Monday, December 03, 2012

Beginning of Boehner's Long Goodbye

All this has to end with tears, the Speaker’s tanned face crinkling with self-pity as he steps down from high office never imagined by a boy who swept out his grandfather’s saloon.

Unlike his GOP predecessor Tom DeLay, John Boehner will be brought down not by corruption but ideological crossfire between a now-liberated President and an immovable Tea Party caucus led by his own Iago.

Eric Cantor’s ambition to succeed Boehner will dovetail nicely with Paul Ryan’s 2016 hopes to make the Speaker an inevitable sacrificial victim of the fiscal cliff battle, which can only end with their followers’ resentment, if not unhappiness.

Some without pity may shrug at the irony, mindful of Boehner’s arrogance during the previous debt-ceiling crisis when he turned away from a possible Grand Bargain to humiliate the President.

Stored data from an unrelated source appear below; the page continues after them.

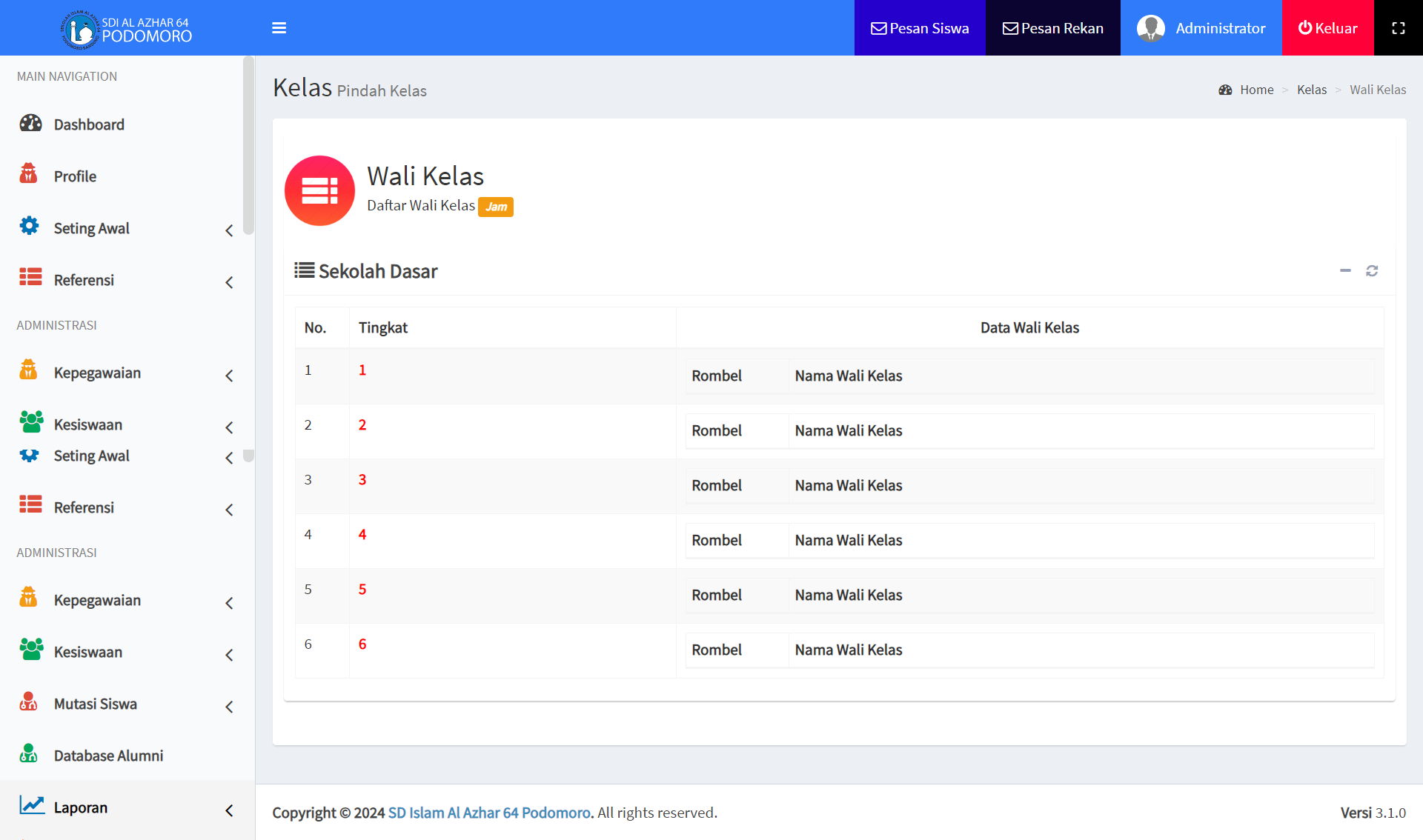
Task: Open Profile in the sidebar
Action: coord(75,176)
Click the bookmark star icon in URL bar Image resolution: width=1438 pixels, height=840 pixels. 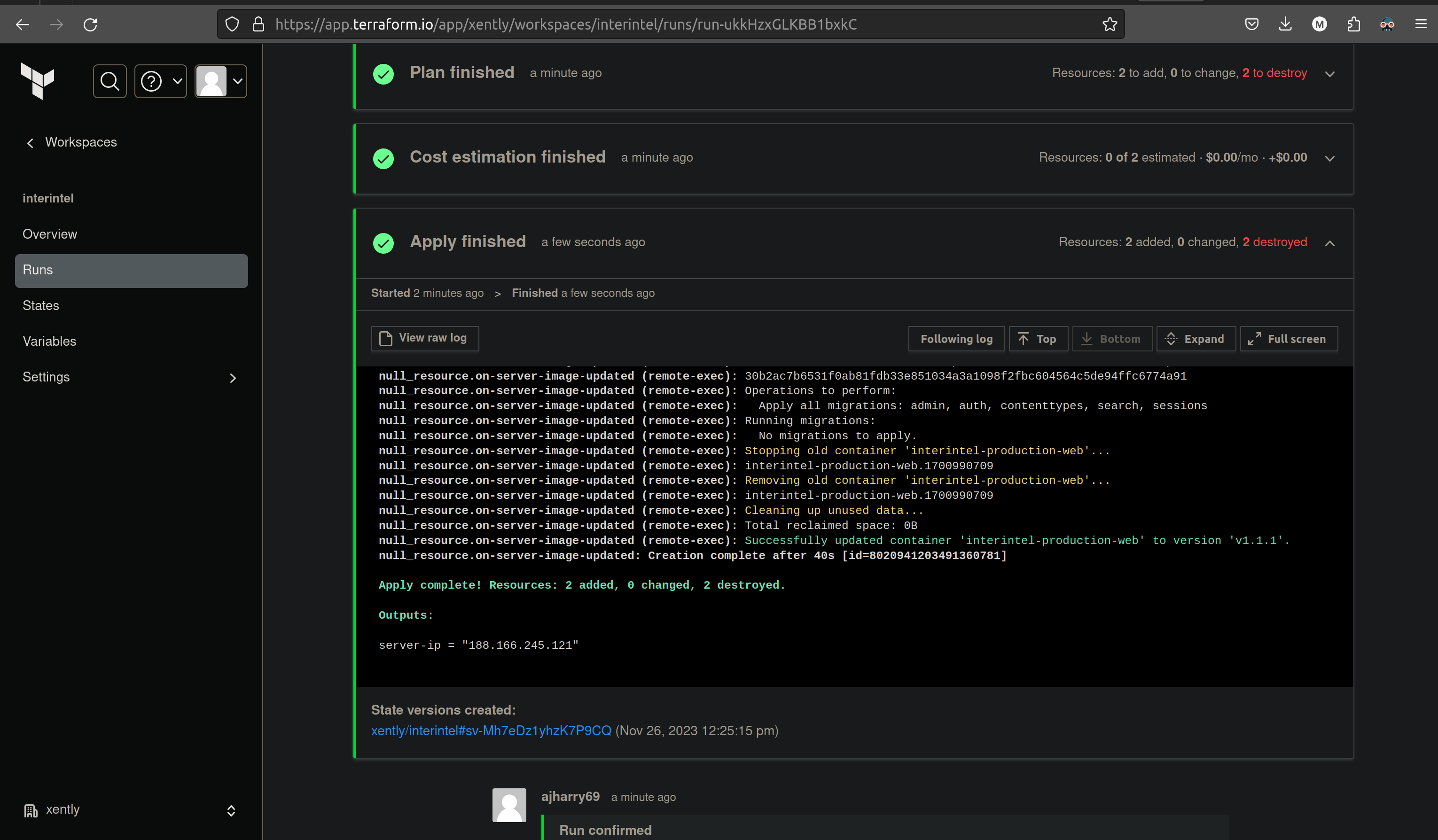coord(1110,24)
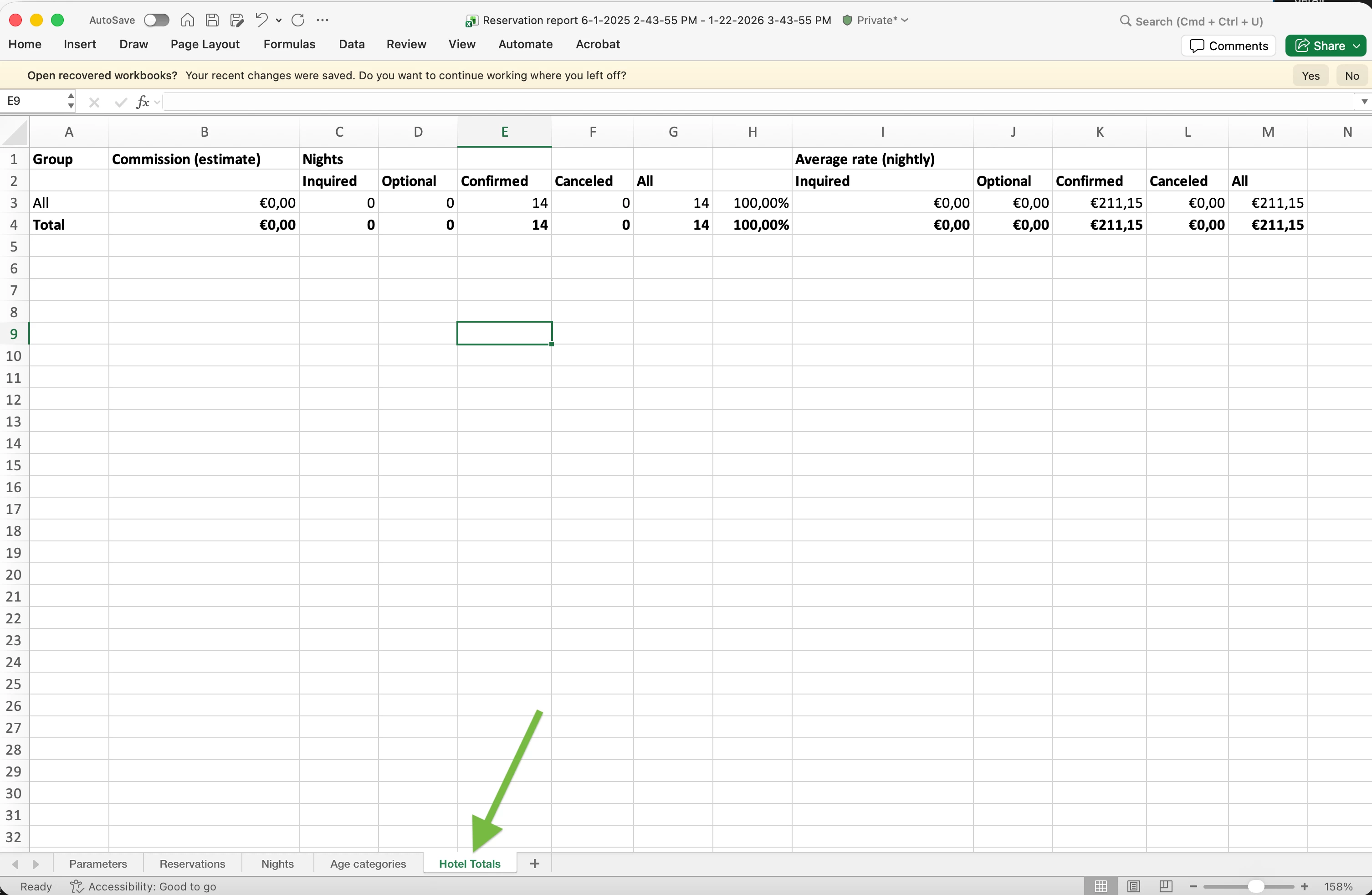Switch to the Reservations sheet tab
1372x895 pixels.
click(192, 864)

Now with a Barack Obama who never again has to face voters, the leverage is all his, with surrogates confirming their determination to raise taxes.

When all this plays out, John Boehner will be standing alone in the GOP ruins to take the blame and eventually step down.

Hard to believe, but what follows him will be worse until 2014 but could end with Democrats taking back the House and making Republican internal struggles moot.

No matter what, we are seeing the beginning of Boehner’s long goodbye to real power.  Perhaps sooner rather than later, he will be out of sight unless he chooses to join DeLay on "Dancing With the Stars."